**** Information

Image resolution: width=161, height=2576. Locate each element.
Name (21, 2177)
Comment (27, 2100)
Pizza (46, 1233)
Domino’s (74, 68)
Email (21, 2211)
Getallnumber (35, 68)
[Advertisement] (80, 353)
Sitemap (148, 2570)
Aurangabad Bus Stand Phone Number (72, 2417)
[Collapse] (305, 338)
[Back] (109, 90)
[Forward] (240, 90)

********

▸ **Exercise requirements**
The reply should consist solely of the lines of the data, exact, from the opening line through the line with "[Back] (109, 90)", inclusive.

▸ **Reply to the exercise**
Image resolution: width=161, height=2576. Locate each element.
Name (21, 2177)
Comment (27, 2100)
Pizza (46, 1233)
Domino’s (74, 68)
Email (21, 2211)
Getallnumber (35, 68)
[Advertisement] (80, 353)
Sitemap (148, 2570)
Aurangabad Bus Stand Phone Number (72, 2417)
[Collapse] (305, 338)
[Back] (109, 90)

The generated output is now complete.